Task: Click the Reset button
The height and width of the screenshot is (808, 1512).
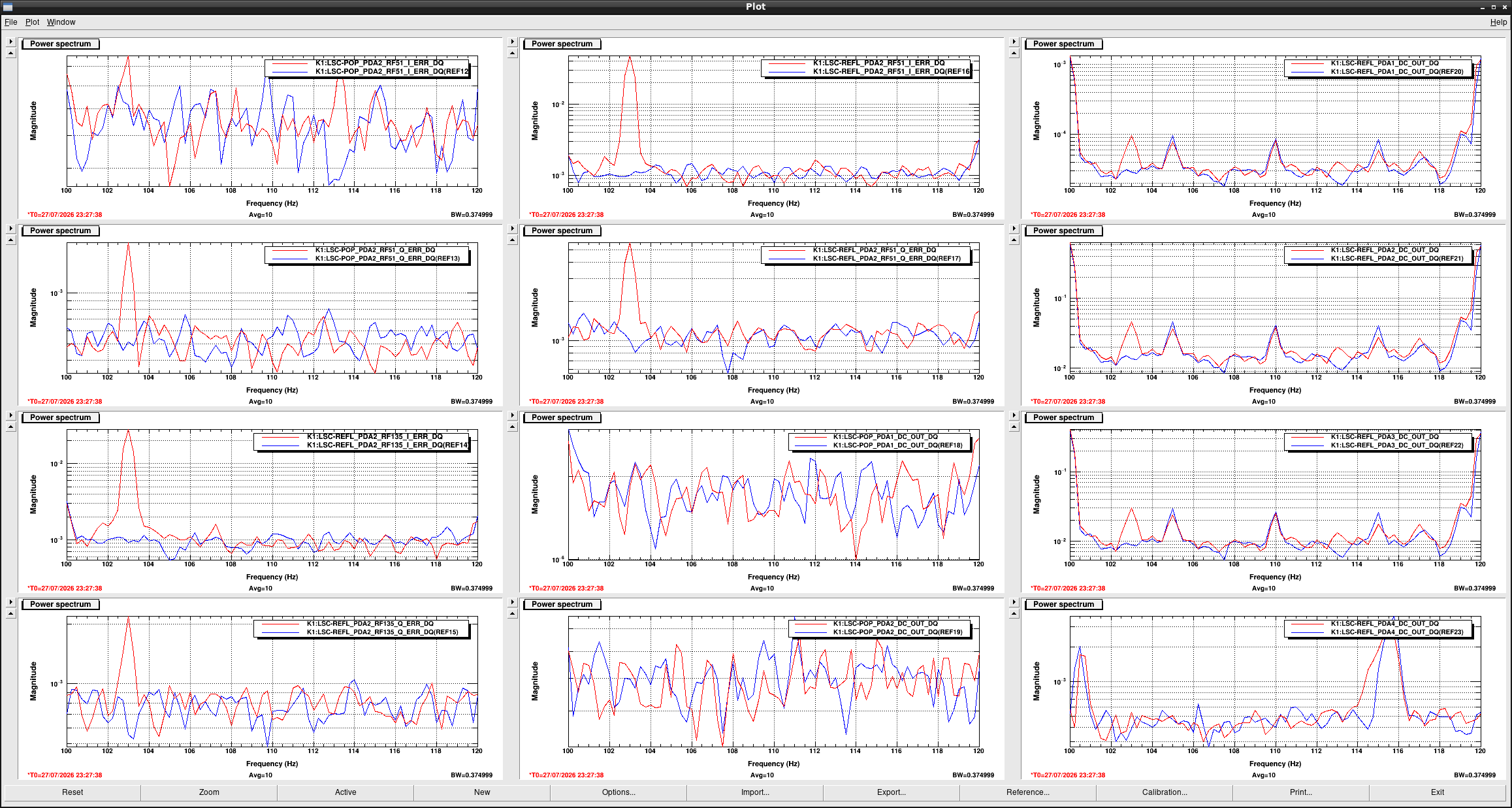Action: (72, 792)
::::::::::
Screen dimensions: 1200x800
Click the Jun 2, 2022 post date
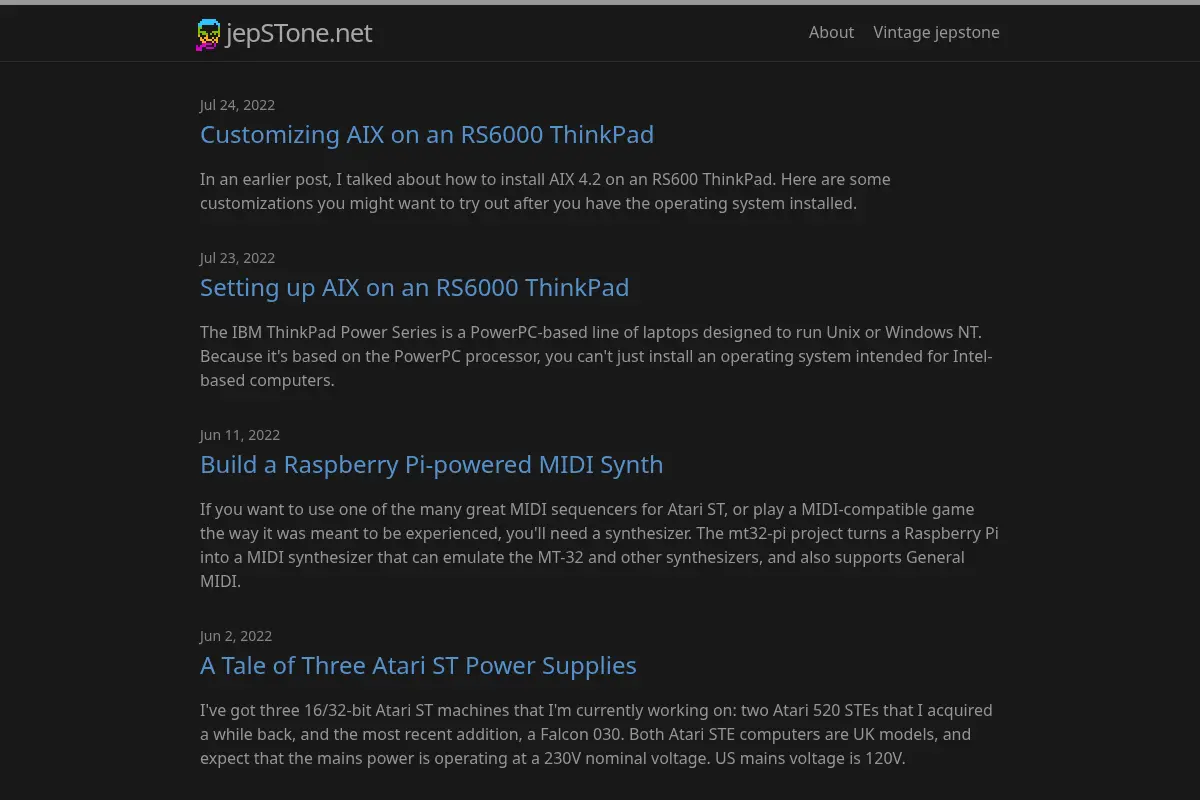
::::::::::
Exercise instructions:
The lines to copy are those in the listing that contain "Click".

Written solution:
Task: Click the Reset button
Click the Jun 2, 2022 post date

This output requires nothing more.